Astronomers Spy Two Massive Stars 'Smooching' Each Other To Death

The newly discovered stars could either merge together or die in supernova explosions, leaving behind black holes.
This animated artist’s impression shows VFTS 352, the hottest and most massive double star system to date where the two components are in contact and sharing material. The two stars in this extreme system lie about 160,000 light-years from Earth. (Credit: ESO/L. Calcada)

K-I-S-S-I-N-G. That's what two massive stars are doing about 160,000 light-years from Earth in the nearby Large Magellanic Cloud galaxy, an international team of astronomers has discovered. But it turns out that the stars' smooch isn't a romantic one.

They're giving each other the kiss of death.

The stars make up the system VFTS 352, and the gravity coming from the stars has pulled them into each other, causing their surfaces to connect. Astronomers predict that the newly discovered stars eventually may either merge together to form a rapidly rotating monster star, or they may die in supernova explosions and form binary black holes.

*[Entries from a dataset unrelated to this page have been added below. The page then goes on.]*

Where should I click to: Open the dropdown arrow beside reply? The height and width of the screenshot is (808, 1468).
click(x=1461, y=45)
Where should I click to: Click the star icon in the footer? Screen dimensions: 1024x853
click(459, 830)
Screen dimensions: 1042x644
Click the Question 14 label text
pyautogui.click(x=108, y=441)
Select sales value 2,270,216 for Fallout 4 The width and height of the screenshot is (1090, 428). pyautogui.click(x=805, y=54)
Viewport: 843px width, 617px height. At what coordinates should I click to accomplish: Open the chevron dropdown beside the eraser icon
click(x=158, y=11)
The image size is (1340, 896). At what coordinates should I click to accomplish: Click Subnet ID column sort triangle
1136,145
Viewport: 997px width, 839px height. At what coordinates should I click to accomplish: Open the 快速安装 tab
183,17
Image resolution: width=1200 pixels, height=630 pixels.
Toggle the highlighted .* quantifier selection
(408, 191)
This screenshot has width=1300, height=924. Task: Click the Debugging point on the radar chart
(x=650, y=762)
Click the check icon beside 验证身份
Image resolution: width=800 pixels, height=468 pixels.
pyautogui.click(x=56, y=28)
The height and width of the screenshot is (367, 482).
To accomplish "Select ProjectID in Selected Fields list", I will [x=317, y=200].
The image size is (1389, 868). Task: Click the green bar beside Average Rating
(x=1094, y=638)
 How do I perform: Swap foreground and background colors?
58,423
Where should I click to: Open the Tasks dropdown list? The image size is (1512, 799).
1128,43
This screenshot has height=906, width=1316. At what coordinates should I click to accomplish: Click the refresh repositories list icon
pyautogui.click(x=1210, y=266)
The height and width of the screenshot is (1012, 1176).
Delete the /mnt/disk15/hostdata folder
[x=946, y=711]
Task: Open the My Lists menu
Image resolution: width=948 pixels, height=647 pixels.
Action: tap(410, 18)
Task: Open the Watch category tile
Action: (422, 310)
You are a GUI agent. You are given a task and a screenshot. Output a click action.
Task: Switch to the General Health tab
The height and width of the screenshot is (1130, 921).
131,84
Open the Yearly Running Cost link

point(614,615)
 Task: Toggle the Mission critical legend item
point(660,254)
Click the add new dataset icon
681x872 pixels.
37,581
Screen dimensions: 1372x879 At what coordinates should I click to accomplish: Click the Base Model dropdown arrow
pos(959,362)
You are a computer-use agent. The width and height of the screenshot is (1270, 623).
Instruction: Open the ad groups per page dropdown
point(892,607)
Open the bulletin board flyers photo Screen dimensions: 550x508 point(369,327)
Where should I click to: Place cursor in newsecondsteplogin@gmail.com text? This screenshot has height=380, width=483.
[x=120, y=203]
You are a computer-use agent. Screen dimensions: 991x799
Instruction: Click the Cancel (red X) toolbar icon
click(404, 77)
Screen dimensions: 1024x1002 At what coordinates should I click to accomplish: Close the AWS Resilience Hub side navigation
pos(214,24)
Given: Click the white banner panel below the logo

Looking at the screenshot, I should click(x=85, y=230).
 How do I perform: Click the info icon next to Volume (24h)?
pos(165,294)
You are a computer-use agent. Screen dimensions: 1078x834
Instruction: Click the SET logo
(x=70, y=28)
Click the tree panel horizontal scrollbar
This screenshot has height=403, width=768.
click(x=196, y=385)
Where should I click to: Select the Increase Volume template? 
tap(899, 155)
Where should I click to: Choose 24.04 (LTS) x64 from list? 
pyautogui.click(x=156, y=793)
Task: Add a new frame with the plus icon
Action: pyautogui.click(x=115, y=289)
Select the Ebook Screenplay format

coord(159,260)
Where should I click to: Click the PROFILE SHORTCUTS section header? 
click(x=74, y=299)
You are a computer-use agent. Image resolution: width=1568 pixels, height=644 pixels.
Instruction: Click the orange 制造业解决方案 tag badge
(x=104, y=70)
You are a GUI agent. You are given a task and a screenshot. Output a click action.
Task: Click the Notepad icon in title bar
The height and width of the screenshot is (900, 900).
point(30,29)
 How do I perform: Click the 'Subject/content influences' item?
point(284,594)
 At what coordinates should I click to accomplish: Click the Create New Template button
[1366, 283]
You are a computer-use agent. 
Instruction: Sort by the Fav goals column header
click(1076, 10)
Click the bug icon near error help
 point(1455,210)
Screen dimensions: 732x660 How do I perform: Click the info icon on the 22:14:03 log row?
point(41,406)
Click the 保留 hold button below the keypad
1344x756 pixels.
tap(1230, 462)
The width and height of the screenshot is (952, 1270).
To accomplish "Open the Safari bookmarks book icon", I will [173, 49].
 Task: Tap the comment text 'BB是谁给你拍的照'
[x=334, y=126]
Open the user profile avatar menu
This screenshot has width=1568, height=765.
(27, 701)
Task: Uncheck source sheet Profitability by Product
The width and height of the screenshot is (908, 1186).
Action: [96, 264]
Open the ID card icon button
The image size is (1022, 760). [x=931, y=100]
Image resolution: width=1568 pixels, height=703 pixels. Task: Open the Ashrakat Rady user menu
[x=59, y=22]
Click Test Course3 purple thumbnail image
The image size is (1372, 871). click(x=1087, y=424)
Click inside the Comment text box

"We were very excited to find this system," Selma de Mink, an astrophysicist at the University of Amsterdam and a co-author of a paper describing the stars, told The Huffington Post in an email. "We have found stars that touch before, but they are usually low mass. This is the hottest and most massive one where the stars touch so 'intimately.'"

The astronomers found the peculiar stars using the European Southern Observatory's Very Large Telescope, and they noticed that the stars' surfaces are overlapping.

"They even share 30 percent of their material," said Hugues Sana, an astronomer at the University of Leuven in Belgium who is a co-author of the paper. "Such type of binaries where the components' surfaces touch one another are called 'overcontact binaries.' VFTS 352 is the hottest and most massive overcontact binary known to date."

This overcontact binary is so hot, in fact, that the stars' surface temperatures exceed 72,000 degrees Fahrenheit.

Since the stars appear to be nearly identical in size, one may not overpower the other once they reach their demise, the astronomers said. But whether the two stars eventually merge or remain compact, the astronomers hope that their discovery will provide new insight about the complex physics that takes place when the components of a binary system interact with one another.

"The overcontact phase is one of the less-understood phases in the binary evolution," said Leonardo A. Almeida, an astronomer at the University of São Paulo in Brazil and lead author of the paper. "These systems are very rare, and only a handful of them are known ... So VFTS 352 is allowing us to lift a little bit of the veil on the physical processes that take place during the overcontact phase."

The astronomers' paper appeared in The Astrophysical Journal on Oct. 13.